Kemp, Abrams trade barbs on education, crime in Georgia governor's debate
Kemp highlighted his efforts to go after street gangs and prosecute violent offenders; Abrams, meanwhile, pointed to gun violence and a number of high-profile shootings.
Georgia Republican Gov. Brian Kemp, Democratic candidate Stacey Abrams, and Libertarian Shane Hazel traded barbs on education policy in Monday's debate.
Kemp highlighted his state's investment in education during his time in office, asserting that the state was spending more on education than it ever had. He especially touted his delivery of a promised $5,000 pay raise for teachers. Hazel, meanwhile, asserted that privatizing the education system was the best way forward.
Abrams presented a sharp contrast to Kemp's vision, highlighting the existing state surplus as a source of revenue for additional education funding, and calling for a prospective $11,000 pay raise for teachers.
Kemp retorted that Abrams' plan was contingent on the economic situation that exists under his leadership. He highlighted Abrams' support for restrictive COVID-19 lockdown policies and contrasted it with his position that he asserted delivered the state a stronger economy.
Hazel interjected to contend that "it's all stolen money." He then criticized the use of property taxes to fund a public education system that those paying for it did not support.

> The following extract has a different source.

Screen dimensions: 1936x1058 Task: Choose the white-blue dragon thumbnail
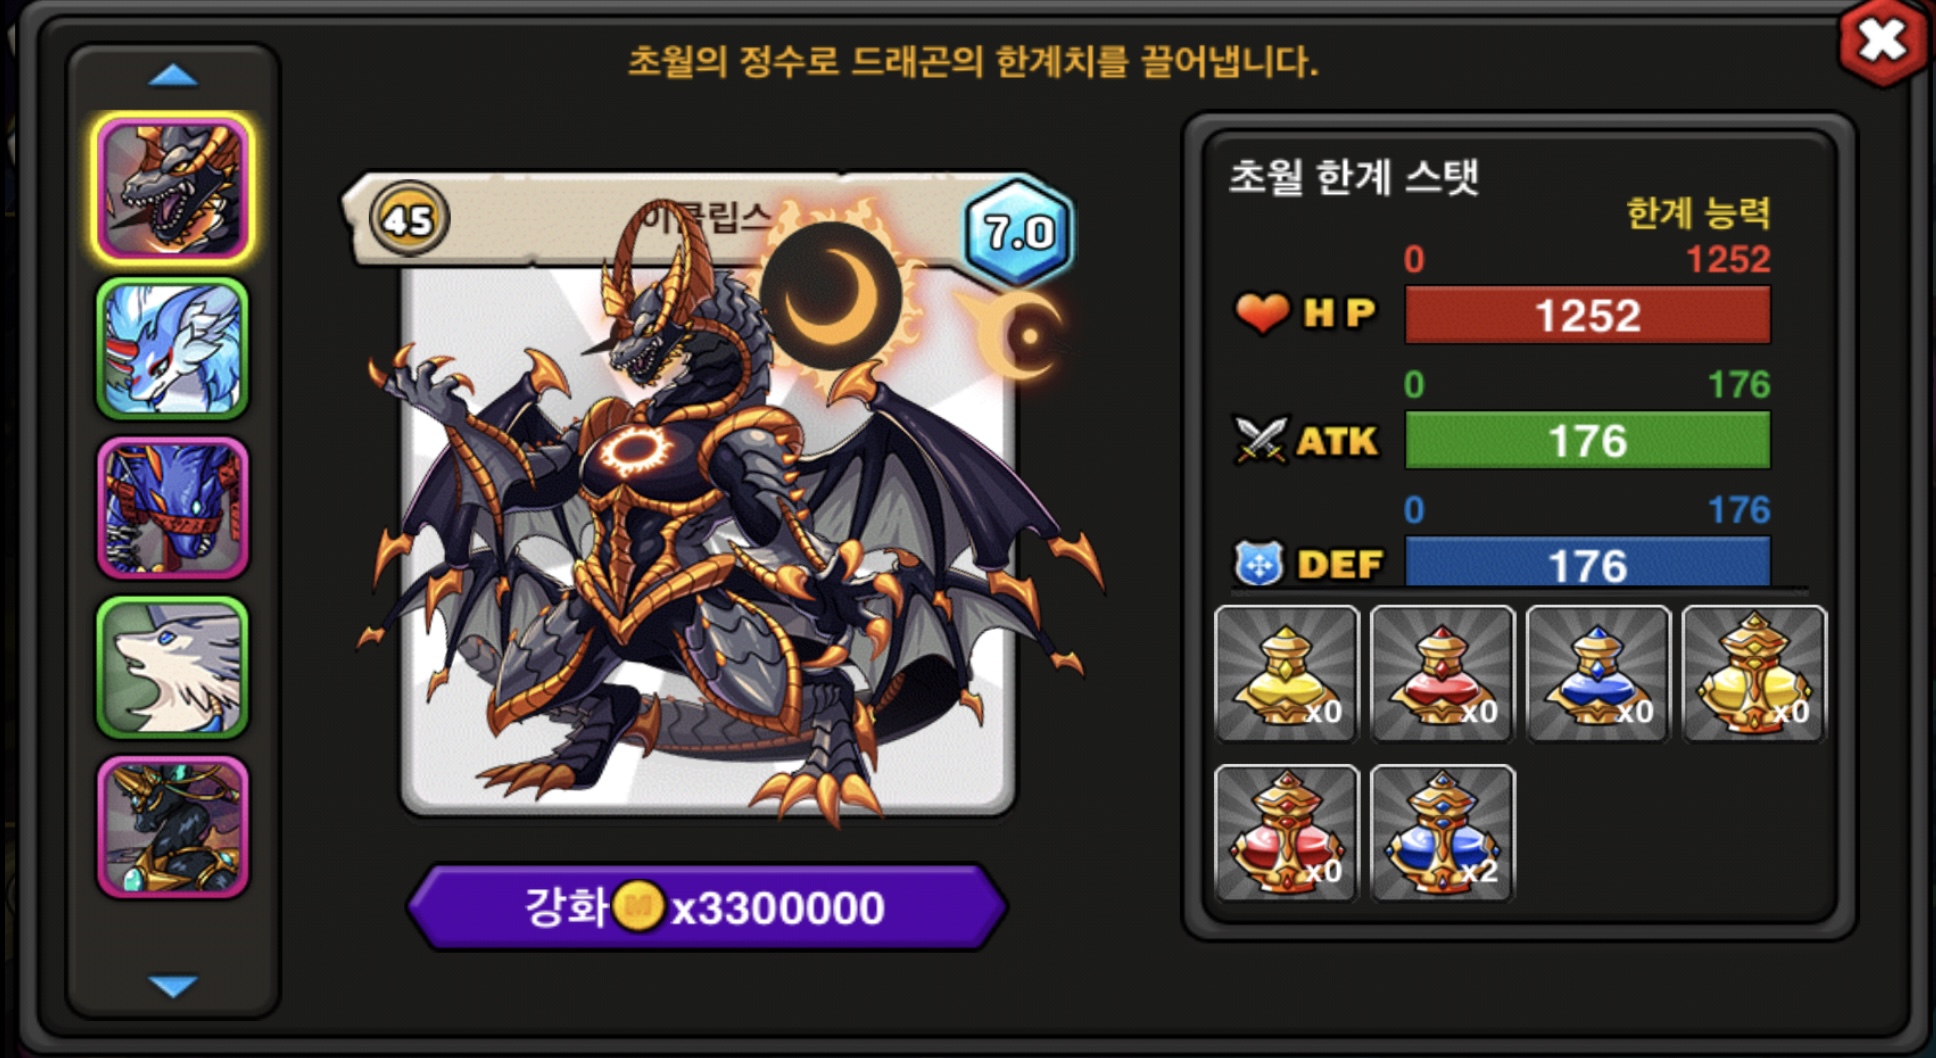[173, 348]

Multiple members of the debate panel pointed to the likelihood that Republicans would hold both chambers of the state legislature and challenged Abrams to explain how she would win support for her proposals in the face of "staunch Republican opposition."
"I don't actually believe there is staunch Republican opposition," she responded.
Hazel repeatedly attempted to interject in the debate, but was reproached by the moderators who asserted that rebuttals would go to the candidate that another referenced. Neither Abrams nor Kemp directly referenced Hazel while discussing that issue.
"This is ridiculous!" he exclaimed. Hazel ultimately received time to speak.
Crime also featured in the debate. Kemp highlighted his efforts to go after street gangs and prosecute violent offenders. He asserted that COVID-19 lockdowns, which had kept kids out of schools, had put them on the street and pushed them towards criminal enterprises. He also touted efforts to put "boots on the ground" and to work around local officials whom he asserts are hamstringing law enforcement.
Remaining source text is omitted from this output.